··· Excerpted records ···
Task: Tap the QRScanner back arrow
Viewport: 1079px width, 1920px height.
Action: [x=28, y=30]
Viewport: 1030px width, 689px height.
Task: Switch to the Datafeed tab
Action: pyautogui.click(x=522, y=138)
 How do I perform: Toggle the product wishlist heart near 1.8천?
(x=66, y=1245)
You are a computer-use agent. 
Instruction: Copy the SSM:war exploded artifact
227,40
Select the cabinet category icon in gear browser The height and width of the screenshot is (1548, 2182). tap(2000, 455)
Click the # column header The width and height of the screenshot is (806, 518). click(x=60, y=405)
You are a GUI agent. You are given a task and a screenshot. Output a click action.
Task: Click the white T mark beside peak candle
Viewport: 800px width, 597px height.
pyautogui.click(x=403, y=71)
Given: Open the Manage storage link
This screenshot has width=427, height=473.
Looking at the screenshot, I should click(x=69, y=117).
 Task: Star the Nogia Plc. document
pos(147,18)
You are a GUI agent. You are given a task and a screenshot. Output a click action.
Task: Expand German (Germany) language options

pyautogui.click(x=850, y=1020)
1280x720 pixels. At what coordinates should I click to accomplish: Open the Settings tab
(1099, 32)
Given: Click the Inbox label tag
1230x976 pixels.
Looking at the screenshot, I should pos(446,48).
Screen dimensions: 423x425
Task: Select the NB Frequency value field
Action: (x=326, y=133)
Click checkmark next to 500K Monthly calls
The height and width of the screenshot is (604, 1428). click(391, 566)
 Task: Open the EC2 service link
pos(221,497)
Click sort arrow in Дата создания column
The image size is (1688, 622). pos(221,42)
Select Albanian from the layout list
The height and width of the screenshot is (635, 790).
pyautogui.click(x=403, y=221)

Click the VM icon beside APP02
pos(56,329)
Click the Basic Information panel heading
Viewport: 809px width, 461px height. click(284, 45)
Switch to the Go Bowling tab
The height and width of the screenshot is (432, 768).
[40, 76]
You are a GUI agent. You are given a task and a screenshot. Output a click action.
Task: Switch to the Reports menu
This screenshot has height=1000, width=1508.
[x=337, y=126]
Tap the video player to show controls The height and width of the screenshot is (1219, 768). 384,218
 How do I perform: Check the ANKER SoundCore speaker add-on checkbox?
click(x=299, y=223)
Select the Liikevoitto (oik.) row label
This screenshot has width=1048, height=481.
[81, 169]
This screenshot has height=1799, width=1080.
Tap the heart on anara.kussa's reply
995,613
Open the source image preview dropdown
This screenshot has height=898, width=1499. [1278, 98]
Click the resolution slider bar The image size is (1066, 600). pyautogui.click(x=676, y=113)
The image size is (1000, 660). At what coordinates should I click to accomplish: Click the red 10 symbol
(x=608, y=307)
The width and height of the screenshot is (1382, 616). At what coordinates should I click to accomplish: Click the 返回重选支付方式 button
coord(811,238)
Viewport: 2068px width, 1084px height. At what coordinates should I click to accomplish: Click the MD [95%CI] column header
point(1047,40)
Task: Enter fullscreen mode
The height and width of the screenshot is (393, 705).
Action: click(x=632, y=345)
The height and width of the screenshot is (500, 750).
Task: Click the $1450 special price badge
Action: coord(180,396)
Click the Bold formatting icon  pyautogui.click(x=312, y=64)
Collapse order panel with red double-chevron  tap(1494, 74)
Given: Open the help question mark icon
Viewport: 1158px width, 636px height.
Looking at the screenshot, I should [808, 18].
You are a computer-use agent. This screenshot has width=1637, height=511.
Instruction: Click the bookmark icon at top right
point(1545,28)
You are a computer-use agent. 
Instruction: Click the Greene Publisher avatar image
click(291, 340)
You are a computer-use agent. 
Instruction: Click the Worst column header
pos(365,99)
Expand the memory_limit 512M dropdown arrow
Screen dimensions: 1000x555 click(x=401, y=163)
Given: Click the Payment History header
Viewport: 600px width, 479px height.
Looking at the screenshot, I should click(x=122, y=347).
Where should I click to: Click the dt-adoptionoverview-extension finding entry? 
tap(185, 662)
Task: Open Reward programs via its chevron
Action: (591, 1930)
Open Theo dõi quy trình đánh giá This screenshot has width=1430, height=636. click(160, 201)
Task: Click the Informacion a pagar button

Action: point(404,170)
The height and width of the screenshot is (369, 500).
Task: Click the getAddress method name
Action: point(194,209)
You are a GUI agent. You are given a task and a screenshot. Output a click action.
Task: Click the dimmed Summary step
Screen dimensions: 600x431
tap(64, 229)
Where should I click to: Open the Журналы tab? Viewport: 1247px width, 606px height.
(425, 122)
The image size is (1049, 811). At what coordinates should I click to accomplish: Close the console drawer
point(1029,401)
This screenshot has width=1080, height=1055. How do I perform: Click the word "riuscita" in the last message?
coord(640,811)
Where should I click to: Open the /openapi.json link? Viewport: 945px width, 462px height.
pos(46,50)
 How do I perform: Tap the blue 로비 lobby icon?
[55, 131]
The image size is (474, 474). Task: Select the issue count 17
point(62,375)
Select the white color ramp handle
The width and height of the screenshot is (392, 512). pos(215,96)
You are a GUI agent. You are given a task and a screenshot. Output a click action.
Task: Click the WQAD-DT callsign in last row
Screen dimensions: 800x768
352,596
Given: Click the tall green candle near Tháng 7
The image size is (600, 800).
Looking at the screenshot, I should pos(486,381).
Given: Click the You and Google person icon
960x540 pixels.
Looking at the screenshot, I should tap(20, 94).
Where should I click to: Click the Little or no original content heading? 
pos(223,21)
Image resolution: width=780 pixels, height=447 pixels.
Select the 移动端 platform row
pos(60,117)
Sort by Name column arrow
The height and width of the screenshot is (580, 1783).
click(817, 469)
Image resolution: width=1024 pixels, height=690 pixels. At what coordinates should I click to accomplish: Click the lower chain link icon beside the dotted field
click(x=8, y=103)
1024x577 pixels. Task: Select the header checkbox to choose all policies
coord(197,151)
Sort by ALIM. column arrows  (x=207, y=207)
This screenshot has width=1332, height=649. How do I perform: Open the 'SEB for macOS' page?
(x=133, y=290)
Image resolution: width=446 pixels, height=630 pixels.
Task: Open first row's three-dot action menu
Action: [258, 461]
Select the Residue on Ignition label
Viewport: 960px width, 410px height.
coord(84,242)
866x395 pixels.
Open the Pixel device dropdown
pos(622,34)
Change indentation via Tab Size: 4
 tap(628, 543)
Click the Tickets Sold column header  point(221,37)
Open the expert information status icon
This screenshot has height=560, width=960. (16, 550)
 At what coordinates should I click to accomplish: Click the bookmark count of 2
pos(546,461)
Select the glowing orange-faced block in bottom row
···
__Work task__: Please go through the data above and copy every line that has the word "candle".

__Task answer__:
Task: Click the white T mark beside peak candle
Given: Click the tall green candle near Tháng 7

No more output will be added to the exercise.